Nilai dari integral batas atas pi/4 batas bawah 0 1

Berikut ini adalah pertanyaan dari JefferySantosa pada mata pelajaran Matematika untuk jenjang Sekolah Menengah Atas

Nilai dari integral batas atas pi/4 batas bawah 0 1 / 9cos^2(x) - sin^2(x)

Jawaban dan Penjelasan

Berikut ini adalah pilihan jawaban terbaik dari pertanyaan diatas.
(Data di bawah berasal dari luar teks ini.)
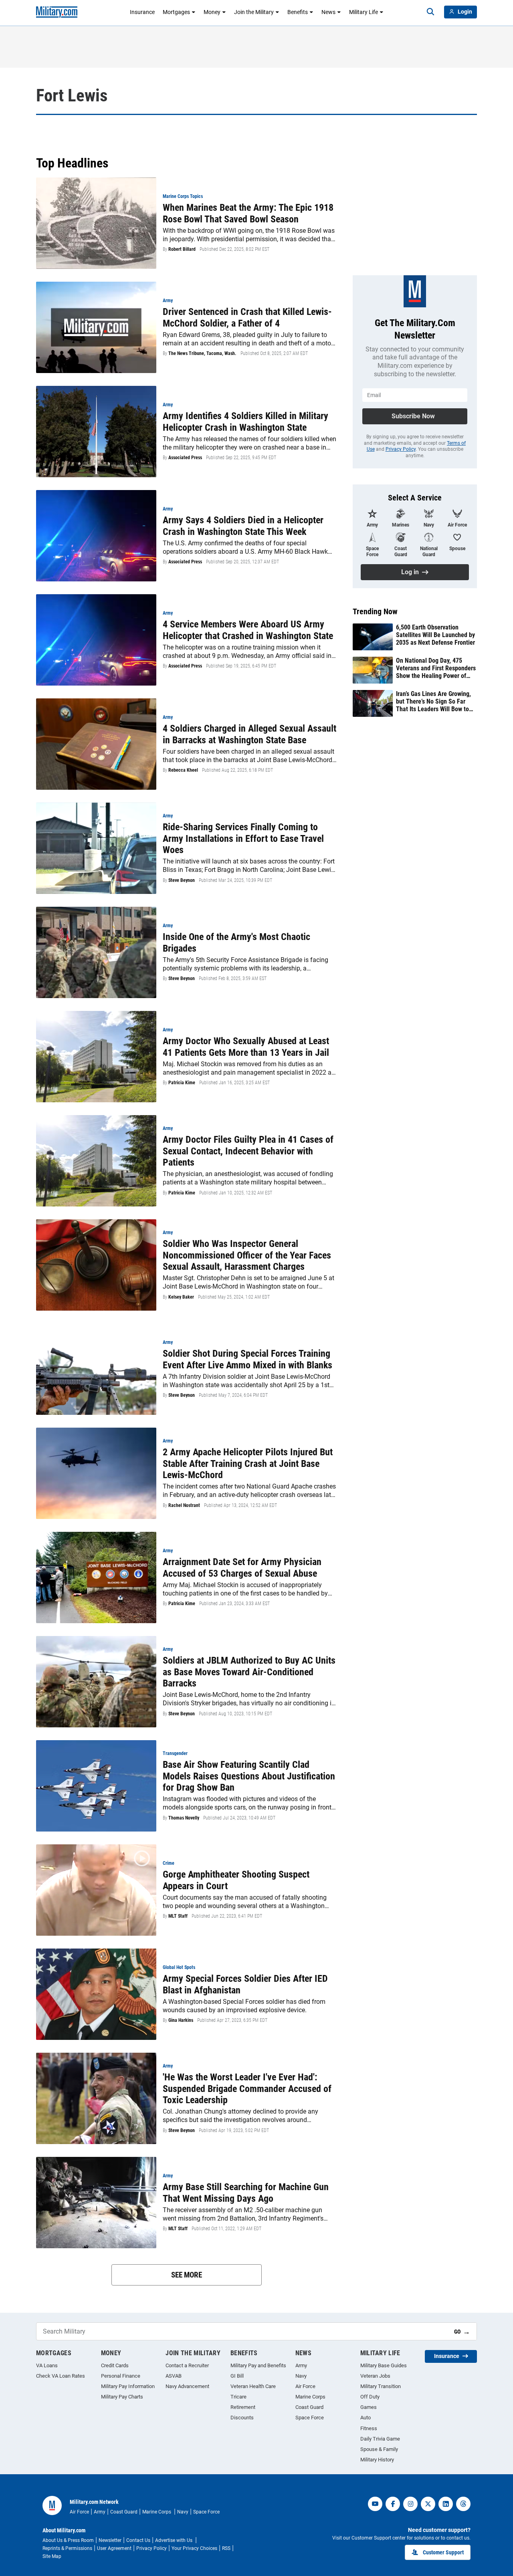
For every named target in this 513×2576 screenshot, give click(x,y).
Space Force (309, 2418)
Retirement (242, 2407)
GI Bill (237, 2376)
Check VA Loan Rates (60, 2376)
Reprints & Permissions (67, 2548)
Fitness (368, 2428)
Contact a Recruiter (187, 2365)
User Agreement (114, 2548)
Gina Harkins (180, 2020)
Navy (301, 2376)
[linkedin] (445, 2504)
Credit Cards (115, 2365)
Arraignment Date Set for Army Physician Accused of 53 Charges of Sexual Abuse (242, 1567)
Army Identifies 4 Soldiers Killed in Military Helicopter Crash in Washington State (245, 421)
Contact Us (138, 2540)
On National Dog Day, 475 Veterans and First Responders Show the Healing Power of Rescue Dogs (436, 668)
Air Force (305, 2386)
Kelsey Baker (181, 1297)
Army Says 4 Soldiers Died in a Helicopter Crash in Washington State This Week (243, 525)
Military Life (363, 12)
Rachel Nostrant (184, 1505)
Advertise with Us (174, 2540)
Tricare (238, 2397)
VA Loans (47, 2365)
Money (212, 12)
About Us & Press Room (68, 2540)
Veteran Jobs (375, 2376)
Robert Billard (182, 249)
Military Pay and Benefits (258, 2365)
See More (186, 2274)
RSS (226, 2548)
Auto (365, 2418)
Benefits (297, 12)
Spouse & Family (379, 2449)
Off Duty (370, 2397)
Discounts (242, 2418)
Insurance (142, 12)
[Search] (430, 12)
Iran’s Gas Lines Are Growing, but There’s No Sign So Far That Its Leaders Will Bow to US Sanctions (433, 701)
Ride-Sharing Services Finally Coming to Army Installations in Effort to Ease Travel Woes (243, 838)
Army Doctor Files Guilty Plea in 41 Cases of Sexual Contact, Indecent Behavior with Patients (248, 1151)
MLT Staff (178, 1916)
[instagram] (410, 2504)
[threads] (463, 2504)
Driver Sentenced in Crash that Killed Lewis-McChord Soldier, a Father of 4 (247, 317)
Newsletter (110, 2540)
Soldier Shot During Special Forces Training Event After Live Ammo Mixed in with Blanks (247, 1359)
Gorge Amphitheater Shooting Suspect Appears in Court (236, 1880)
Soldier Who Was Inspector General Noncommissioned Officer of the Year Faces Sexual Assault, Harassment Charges (247, 1255)
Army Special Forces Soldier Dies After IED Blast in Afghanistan (245, 1984)
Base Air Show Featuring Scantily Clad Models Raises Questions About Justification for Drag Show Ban (249, 1776)
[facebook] (393, 2504)
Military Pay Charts (122, 2397)
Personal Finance (120, 2376)
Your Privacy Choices (194, 2548)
$\large\text{$\begin{aligned}&\int_{0}^{\pi/4}\frac{1}{9\cos^{2}x-\sin^{2}x}\,dx\\&=\ \boxed{\,\bf\frac{ln\,(2)}{6}\,}\end{aligned}$}$
 

Pembahasan

Integral Tentu

$\begin{aligned}&\int_{0}^{\pi/4}\frac{1}{9\cos^{2}x-\sin^{2}x}\,dx\\{=\ }&\int_{0}^{\pi/4}\frac{1}{(3\cos x+\sin x)(3\cos x-\sin x)}\,dx\\&\ \left[\ \begin{aligned}\sin x=\frac{\tan x}{\sec x},\ \cos x=\frac{1}{\sec x}\end{aligned}\right.\\{=\ }&\int_{0}^{\pi/4}\frac{1}{\left(\dfrac{3+\tan x}{\sec x}\right)\left(\dfrac{3-\tan x}{\sec x}\right)}\,dx\\{=\ }&\int_{0}^{\pi/4}\frac{1}{(3+\tan x)(3-\tan x)}\,\sec^2x\,dx\end{aligned}$
$\begin{aligned}&\ \left[\ \begin{aligned}&{\sf Ambil\ }u=\tan x\\&\Rightarrow du=\sec^2x\,dx\\\end{aligned}\right.\\{=\ }&\int_{u=\tan0}^{u=\tan\pi/4}\frac{1}{(3+u)(3-u)}\,du\\{=\ }&{-}\int_{0}^{1}\frac{1}{(u+3)(u-3)}\,du\quad...(i)\\\end{aligned}$

Sampai di sini kita bisa menggunakan pecahan parsial atau cara lain.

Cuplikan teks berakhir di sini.